• WE ALL LOVE THE BEAUTIFUL GIRLS

    We All Love the Beautiful Girls is literary fiction by Joanne Proulx - a heart wrenching, emotional rollercoaster that captures the privileged lives of matron Mia Slate, her husband Michael, and Finn, their damaged son who is in love with a girl he cannot have.

  • SEVEN FALLEN FEATHERS

    Seven Fallen Feathers is a well-written, eye-opening work of investigative journalism that focuses on the deaths of seven First Nations teenagers from the Nishnawbe Aski Nation in Thunder Bay, Ontario. The seven students died between 2000 and 2011. Near the end of the book, it also references a painting of the same name by one of the parents of the teens.

  • ONE BROTHER SHY

    One Brother Shy follows Alex MacAskill, a shy computer programmer who works for a tech company that produces facial recognition software. After the death of his mother, he discovers that she has been receiving monthly payments of $5,000. He also finds out he has a twin brother, and sets out to find both him and his father in a wild ride from Canada, to the UK, to Russia, and back.

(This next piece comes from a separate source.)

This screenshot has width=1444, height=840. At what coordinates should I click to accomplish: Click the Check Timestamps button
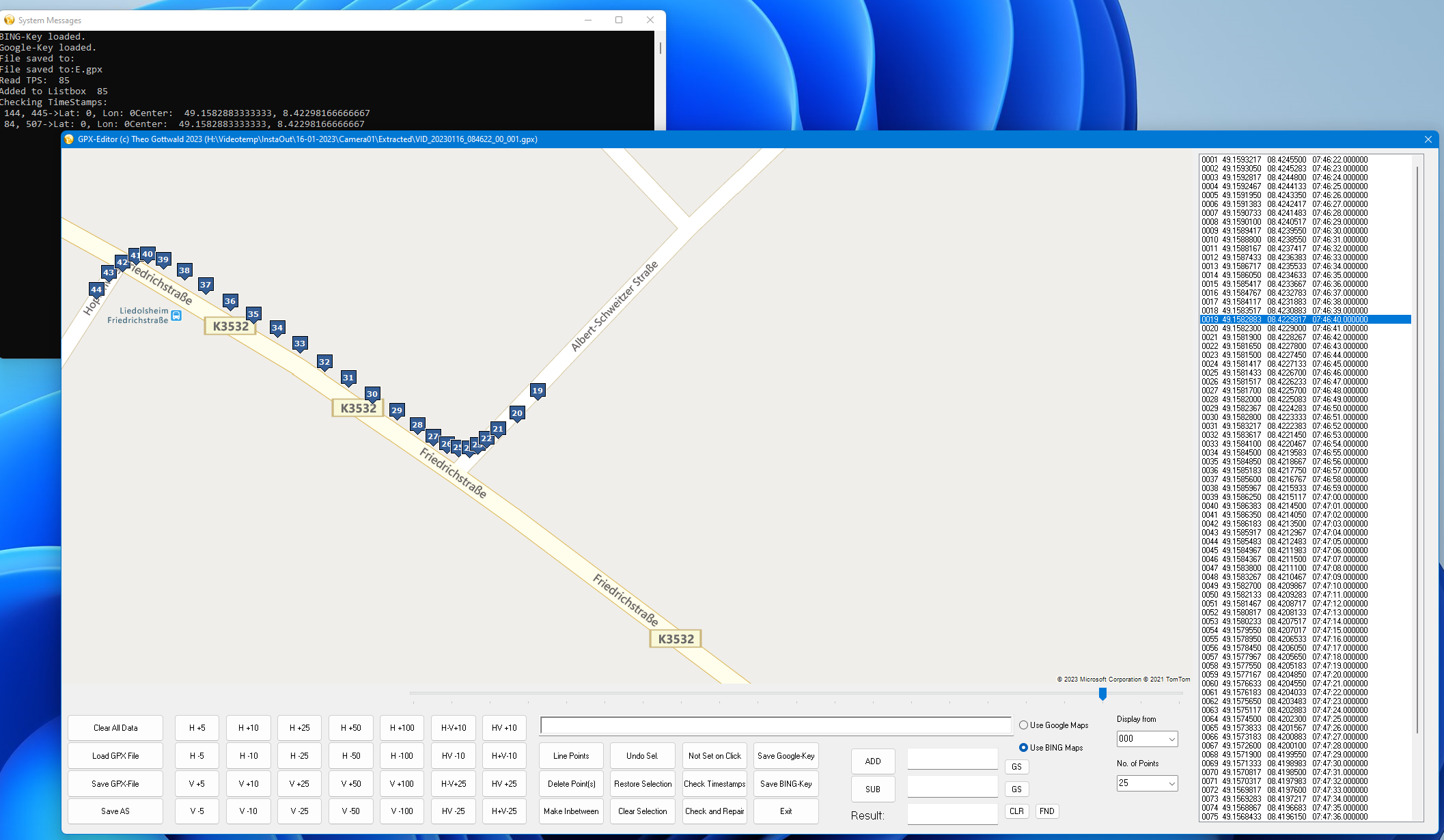[x=714, y=783]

  • MY CONVERSATIONS WITH CANADIANS

    My Conversations with Canadians is a collection of non-fiction essays by novelist Lee Maracle examining coloniztion and its effects on Canada’s First Nations, counterbalancing colonial myths and exposing cultural stereotypes perpetuated by media. It also discusses, globalization, global warming, exploitation of First Nations cultures and natural resources by multinational companies dominating industries where First Nations people are often under- or unemployed, and the differences between First Nations and European worldviews.

  • BIG FIT GIRL

    Green’s book is one-part autobiography, one-part motivational/self-help, and one-part activism. She shares her struggle to be taken seriously as an athlete while also being a plus size woman. In an effort to put plus-size athleticism on the table, she highlights other women of size who have accomplished feats that have been seen as exceptional by the media rather than a result of hard work and dedication.

  • ARRIVAL

    Arrival is the story, history, and biography of Canada’s “literary boom” from the late 1950s to the mid 1970s, as told by Nick Mount, a professor of English literature at the University of Toronto. Mount aims to tackle all aspects of this explosion of works, from the authors and their new successes, to the publishers, to an emerging national storytelling scene.

  • ALL OUR WRONG TODAYS

    Tom Barren lives in the futuristic world of 2016, not the 2016 that you and I have lived through, no. Tom lives in an alternate timeline, a technological utopia where cars fly, meals are synthesized, and time travel is the next big scientific breakthrough. In All Our Wrong Todays, Elan Mastai guides us on a journey through Tom’s experiences with love, loss, self-discovery, and of course, time travel.